Alfredo Bryce Echenique

■ペルーの小説家ブライス=エチェニケの回想録がこのほど(2005年)リマの出版社から刊行された。近くスペインの大手の出版社からも出る予定だ。

「パラカスでジミーと」や「幾たびもペドロ」などの邦訳のあるエチェニケだが、三十数年間のヨーロッパ生活のあと一九九〇年代のはじめにペルーに帰国した。最新作では帰国以後の日常生活やショッキングな体験についてつづっている。分厚い小説を書くエチェニケだが、この回想録も六百ページを超える。じつは一九九三年に『すみません、生きてもいいですか』という回想録を出しており、今回の『すみません、感じてもいいですか』はいわばその続編である。

タイトルからも想像されるように、エチェニケの文章は、ユーモラスで自虐的である。笑いを誘い、語り手を戯画化するのだ。その小説には、しばしば作者自身を思わせる主人公が登場するが、これについて、当人は、小説を書くと、あまりにも自伝的だといわれ、回想録を書くと、こんどはあまりにも小説的だといわれる、と笑う。要するに、エチェニケの作風はジャンルが違っても変わらず、実体験を語りながらも、フィクションと見分けがつかないものになるのだ。

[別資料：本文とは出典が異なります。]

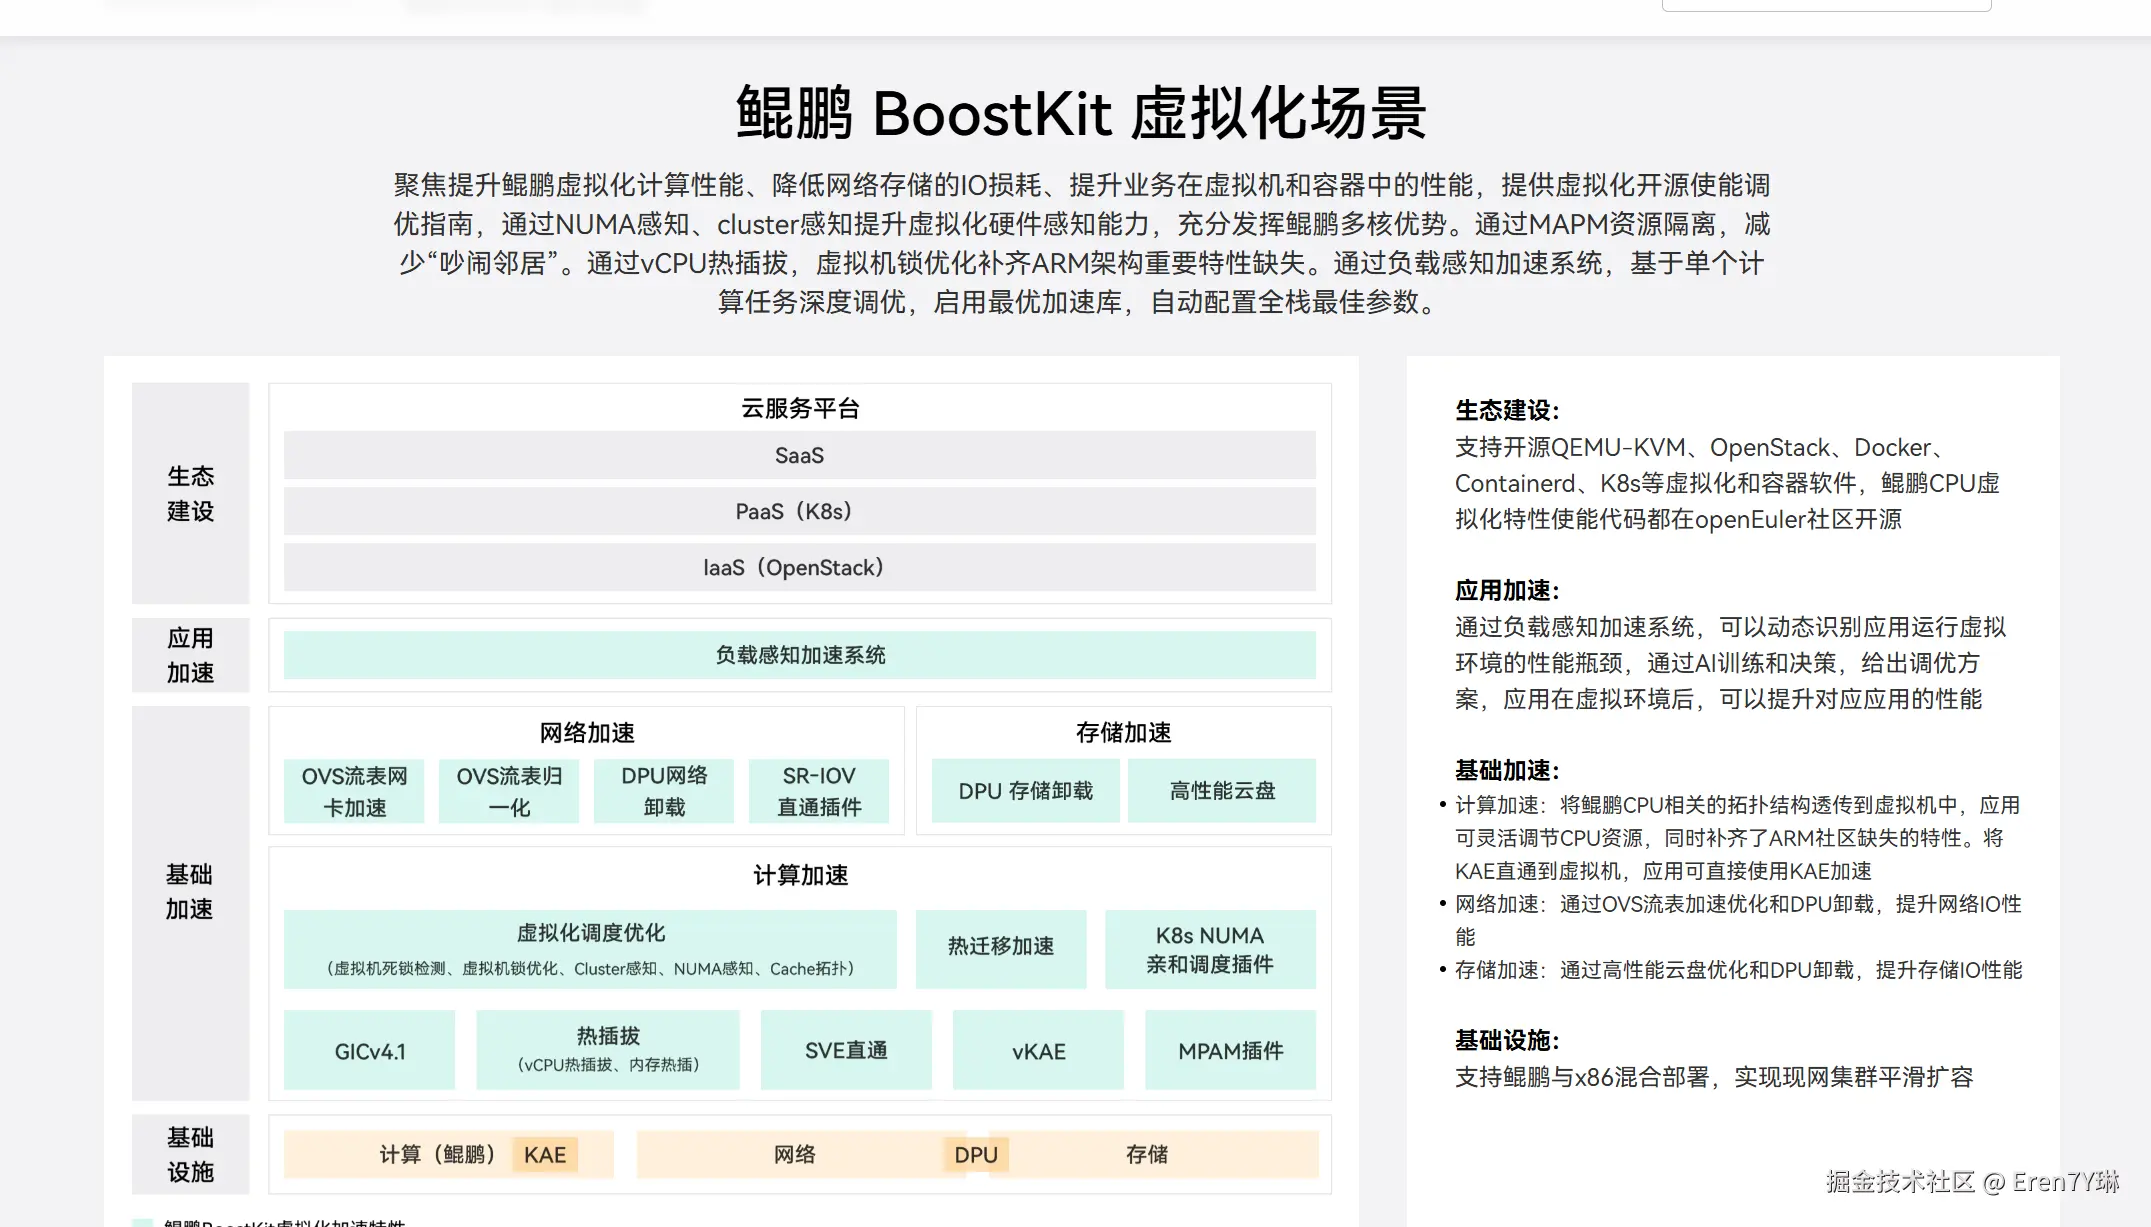
Task: Click the OVS流表归一化 box
Action: [x=509, y=791]
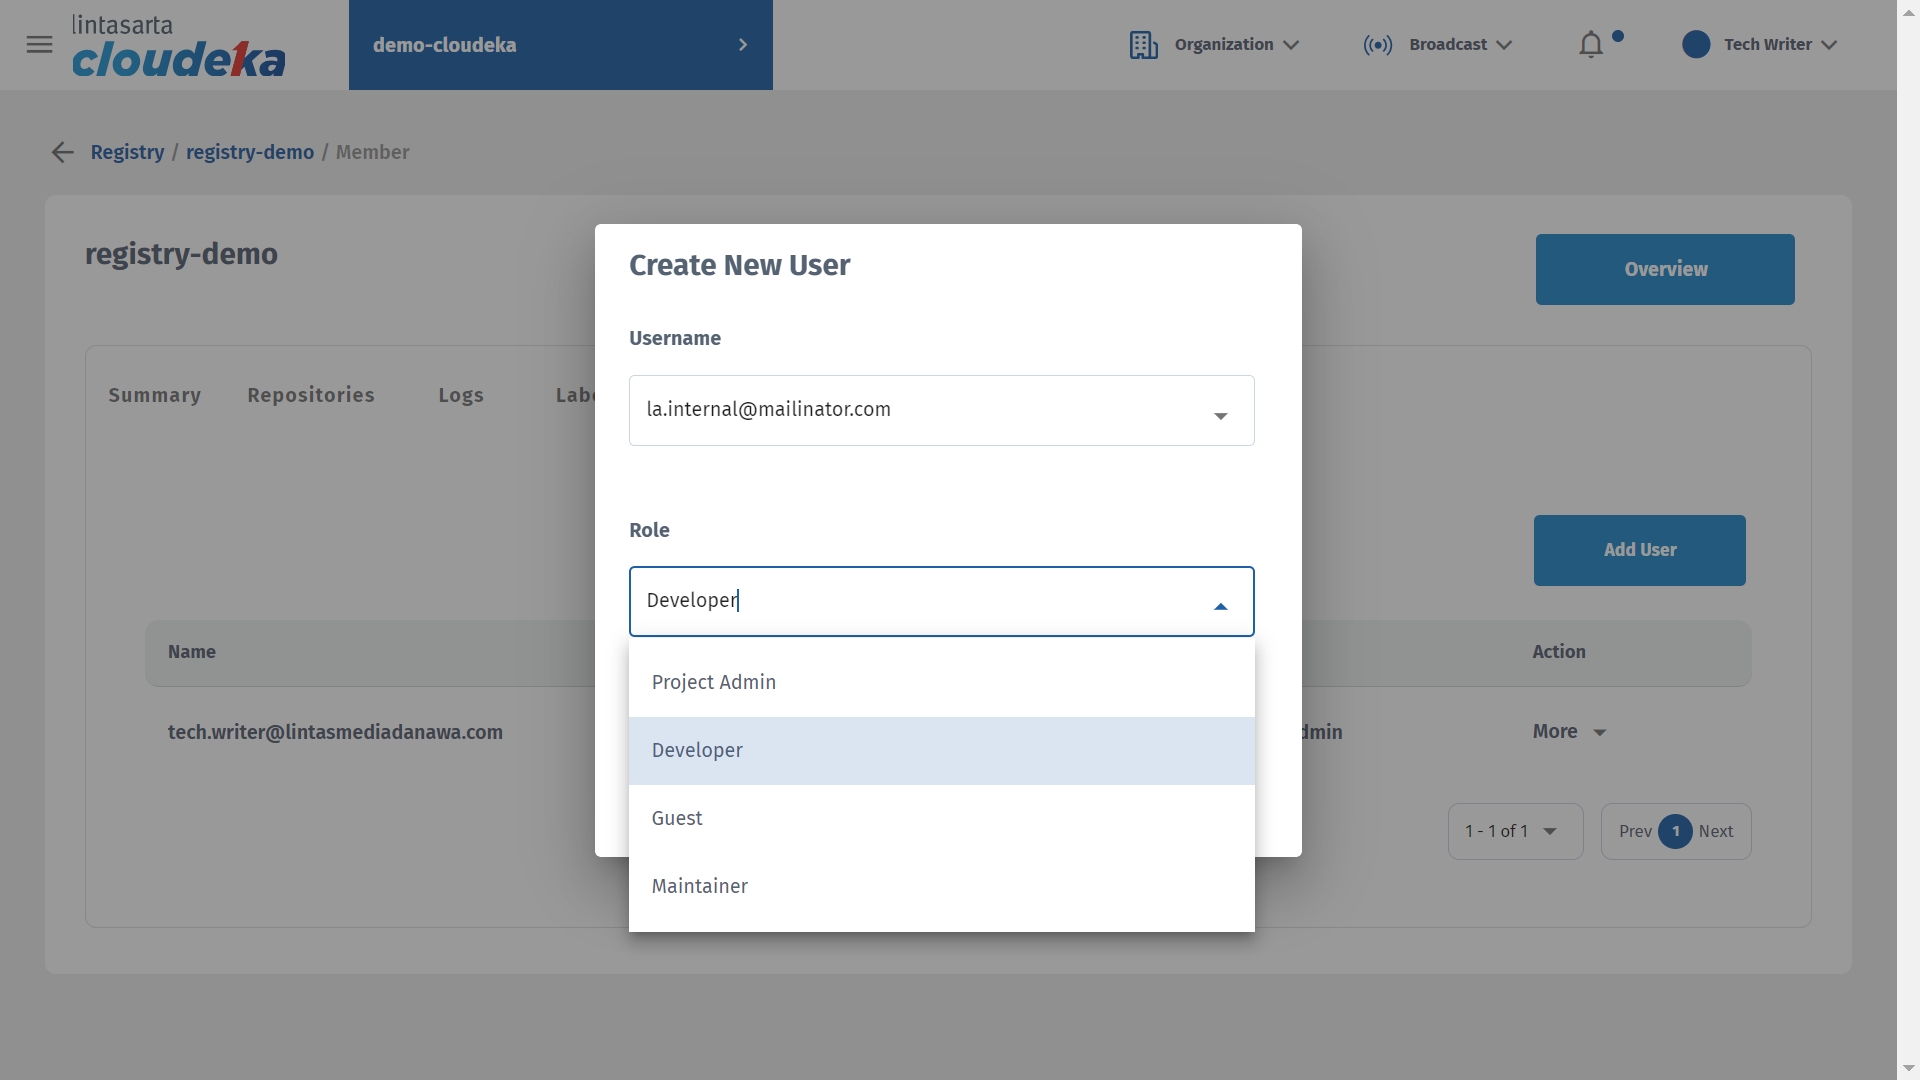
Task: Click the Broadcast signal icon
Action: (x=1377, y=45)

ところで今回の『すみません、感じてもいいですか』(Permiso para sentir)では、ペルー帰国後に遭遇したさまざまな不愉快な事件や暴力沙汰、友人知人とのあつれきなどにも言及しており、連続的に起こったそれらが今でこそ饒舌な文体のままに語られるのだが、当時のインタビューでは、青ざめ、疲れ切った表情を浮かべていたのが思いだされる。祖国に戻ったエチェニケはけっきょく馴染むことができずに、現在も精神の安定をはかるために、ペルーとヨーロッパをしきりに往復している。悲哀もまたエチェニケの作品の特徴である。